TA – Premièrement, le coût de l’accouchement est un frein évident qui vient s’ajouter à la distance et à l’impossibilité de prédire la date. La gratuité permettrait d’augmenter la fréquentation du CSB. Ensuite, l’amélioration des kits distribués aux femmes ayant accouché aurait un impact certain sur la fréquentation des consultations néonatales. La distribution de médicaments contre le sovoka, l’infection potentiellement mortelle qui touche les femmes ayant accouché, aurait un effet très incitatif. Les femmes ont pleinement conscience de ce risque.
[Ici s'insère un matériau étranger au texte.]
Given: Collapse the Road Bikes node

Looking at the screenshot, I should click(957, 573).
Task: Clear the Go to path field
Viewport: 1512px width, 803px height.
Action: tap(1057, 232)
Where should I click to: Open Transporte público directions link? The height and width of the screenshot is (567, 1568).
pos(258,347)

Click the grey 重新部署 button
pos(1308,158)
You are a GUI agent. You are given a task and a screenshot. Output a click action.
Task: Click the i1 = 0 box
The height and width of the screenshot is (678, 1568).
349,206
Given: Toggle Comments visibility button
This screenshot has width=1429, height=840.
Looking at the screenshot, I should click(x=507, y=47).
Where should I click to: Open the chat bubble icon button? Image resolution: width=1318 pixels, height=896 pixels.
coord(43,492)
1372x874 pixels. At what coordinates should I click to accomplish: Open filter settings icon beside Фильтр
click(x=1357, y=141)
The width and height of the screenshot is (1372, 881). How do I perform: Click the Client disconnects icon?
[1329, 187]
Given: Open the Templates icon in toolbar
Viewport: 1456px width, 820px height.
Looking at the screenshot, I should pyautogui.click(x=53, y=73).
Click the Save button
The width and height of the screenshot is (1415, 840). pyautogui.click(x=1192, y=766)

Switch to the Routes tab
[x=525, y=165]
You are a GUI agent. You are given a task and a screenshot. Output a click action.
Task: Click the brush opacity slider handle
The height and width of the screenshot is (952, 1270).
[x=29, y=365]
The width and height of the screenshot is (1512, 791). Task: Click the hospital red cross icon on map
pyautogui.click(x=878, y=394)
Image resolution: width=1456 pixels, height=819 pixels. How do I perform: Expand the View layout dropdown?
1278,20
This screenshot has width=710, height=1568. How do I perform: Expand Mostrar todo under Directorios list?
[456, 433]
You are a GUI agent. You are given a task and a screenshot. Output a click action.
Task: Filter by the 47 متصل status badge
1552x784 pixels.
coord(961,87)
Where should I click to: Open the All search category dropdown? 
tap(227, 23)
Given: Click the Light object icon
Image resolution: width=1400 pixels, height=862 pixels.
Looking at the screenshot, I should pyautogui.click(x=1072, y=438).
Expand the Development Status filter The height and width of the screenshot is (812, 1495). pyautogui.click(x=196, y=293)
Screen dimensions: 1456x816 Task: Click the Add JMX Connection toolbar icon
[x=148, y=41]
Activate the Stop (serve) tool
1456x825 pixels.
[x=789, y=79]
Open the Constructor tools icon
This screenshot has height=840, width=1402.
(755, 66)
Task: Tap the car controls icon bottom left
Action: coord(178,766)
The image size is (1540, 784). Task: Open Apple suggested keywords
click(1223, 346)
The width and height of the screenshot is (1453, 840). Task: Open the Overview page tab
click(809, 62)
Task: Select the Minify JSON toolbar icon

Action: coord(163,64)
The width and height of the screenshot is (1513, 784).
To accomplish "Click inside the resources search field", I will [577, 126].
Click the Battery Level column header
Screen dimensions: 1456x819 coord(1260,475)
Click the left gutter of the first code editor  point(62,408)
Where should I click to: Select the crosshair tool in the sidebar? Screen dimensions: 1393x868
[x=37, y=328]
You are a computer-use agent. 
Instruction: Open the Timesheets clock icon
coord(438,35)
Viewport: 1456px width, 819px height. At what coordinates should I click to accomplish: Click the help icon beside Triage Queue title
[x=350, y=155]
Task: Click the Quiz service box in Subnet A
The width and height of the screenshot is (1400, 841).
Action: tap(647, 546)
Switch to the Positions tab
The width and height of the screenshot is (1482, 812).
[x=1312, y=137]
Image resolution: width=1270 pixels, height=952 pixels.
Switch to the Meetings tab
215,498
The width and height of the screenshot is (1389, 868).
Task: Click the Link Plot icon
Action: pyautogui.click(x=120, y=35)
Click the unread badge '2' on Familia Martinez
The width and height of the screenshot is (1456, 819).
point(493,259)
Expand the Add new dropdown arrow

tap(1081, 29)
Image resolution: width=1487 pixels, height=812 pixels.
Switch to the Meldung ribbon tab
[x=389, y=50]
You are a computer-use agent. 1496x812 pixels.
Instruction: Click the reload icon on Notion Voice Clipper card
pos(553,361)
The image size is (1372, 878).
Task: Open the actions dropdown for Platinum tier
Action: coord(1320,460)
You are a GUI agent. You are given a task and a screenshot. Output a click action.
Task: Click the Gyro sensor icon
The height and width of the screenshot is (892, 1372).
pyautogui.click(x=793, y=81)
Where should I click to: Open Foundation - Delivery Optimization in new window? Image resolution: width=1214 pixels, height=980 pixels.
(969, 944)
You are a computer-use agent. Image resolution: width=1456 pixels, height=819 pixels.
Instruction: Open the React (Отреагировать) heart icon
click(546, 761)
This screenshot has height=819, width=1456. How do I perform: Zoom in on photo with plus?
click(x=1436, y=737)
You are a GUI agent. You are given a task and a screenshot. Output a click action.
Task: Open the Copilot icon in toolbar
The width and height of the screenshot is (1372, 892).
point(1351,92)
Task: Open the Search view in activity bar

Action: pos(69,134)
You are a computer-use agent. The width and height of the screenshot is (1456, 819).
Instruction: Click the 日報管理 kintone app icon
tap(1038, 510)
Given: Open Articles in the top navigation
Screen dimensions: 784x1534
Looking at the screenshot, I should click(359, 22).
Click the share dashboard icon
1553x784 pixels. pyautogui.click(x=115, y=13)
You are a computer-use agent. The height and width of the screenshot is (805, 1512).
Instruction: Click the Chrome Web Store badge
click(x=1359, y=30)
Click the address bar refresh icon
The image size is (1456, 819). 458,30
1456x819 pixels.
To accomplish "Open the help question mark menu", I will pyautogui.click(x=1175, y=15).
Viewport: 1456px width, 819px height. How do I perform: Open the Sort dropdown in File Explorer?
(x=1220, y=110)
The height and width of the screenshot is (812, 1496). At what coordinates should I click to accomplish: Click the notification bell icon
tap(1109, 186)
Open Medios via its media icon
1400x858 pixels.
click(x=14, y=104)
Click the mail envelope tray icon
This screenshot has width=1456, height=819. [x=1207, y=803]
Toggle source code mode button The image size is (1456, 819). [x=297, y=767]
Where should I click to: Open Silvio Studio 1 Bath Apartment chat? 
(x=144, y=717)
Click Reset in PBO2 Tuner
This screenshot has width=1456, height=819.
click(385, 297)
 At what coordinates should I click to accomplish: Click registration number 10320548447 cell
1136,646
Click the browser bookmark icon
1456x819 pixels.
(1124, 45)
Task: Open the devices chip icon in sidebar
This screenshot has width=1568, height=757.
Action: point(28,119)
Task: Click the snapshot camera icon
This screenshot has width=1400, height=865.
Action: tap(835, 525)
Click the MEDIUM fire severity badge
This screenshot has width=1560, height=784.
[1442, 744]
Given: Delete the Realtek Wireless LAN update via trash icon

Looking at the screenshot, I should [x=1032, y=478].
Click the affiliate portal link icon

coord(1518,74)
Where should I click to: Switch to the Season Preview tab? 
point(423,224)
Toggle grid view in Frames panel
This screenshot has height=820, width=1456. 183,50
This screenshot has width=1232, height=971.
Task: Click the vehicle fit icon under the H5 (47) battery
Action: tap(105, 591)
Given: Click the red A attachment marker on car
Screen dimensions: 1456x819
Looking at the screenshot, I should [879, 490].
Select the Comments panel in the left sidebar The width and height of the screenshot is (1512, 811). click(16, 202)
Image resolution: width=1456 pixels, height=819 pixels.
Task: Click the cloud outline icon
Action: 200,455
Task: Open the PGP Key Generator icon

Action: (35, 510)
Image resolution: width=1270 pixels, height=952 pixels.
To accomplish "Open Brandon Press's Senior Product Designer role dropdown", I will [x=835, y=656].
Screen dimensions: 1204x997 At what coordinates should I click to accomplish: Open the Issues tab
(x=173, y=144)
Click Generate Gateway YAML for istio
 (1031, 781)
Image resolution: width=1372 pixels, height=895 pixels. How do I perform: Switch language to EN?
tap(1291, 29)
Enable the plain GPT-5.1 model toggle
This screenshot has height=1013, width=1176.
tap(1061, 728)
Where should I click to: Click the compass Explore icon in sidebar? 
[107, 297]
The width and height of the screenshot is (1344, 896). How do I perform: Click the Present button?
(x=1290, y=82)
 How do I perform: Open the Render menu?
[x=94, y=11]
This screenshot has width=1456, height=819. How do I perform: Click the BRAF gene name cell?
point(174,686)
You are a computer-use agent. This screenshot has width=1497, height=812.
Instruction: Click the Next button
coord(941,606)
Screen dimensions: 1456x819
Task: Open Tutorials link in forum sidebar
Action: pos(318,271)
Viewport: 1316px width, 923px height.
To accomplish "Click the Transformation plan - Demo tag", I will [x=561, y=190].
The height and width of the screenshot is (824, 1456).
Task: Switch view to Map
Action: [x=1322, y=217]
Enfin, l’étude montre que les pratiques traditionnelles ne sont pas un obstacle à la médecine moderne. Au contraire, les agents communautaires ont eu un rôle positif dans les campagnes de vaccination. Pourtant, le monde médical regarde les matrones avec une certaine condescendance. C’est sans doute de ce côté-là qu’il y a un rejet. Nous pensons qu’il faudrait valoriser le rôle des matrones, plutôt que de nier leur importance. Ainsi, pourrait-on les recruter pour les campagnes de sensibilisation de façon à les impliquer dans le recours aux soins médicalisés. Du point de vue des femmes enceintes, il serait plus facile d’aller au CSB accompagnées d’une femme en qui elles ont confiance. On pourrait valoriser les matrones en leur confiant des tâches non médicales comme le nettoyage du matériel. La médecine moderne a tout intérêt à collaborer avec les matrones. Il y a une vraie complémentarité à développer car ce sont elles qui sont les plus aptes à faire circuler l’information.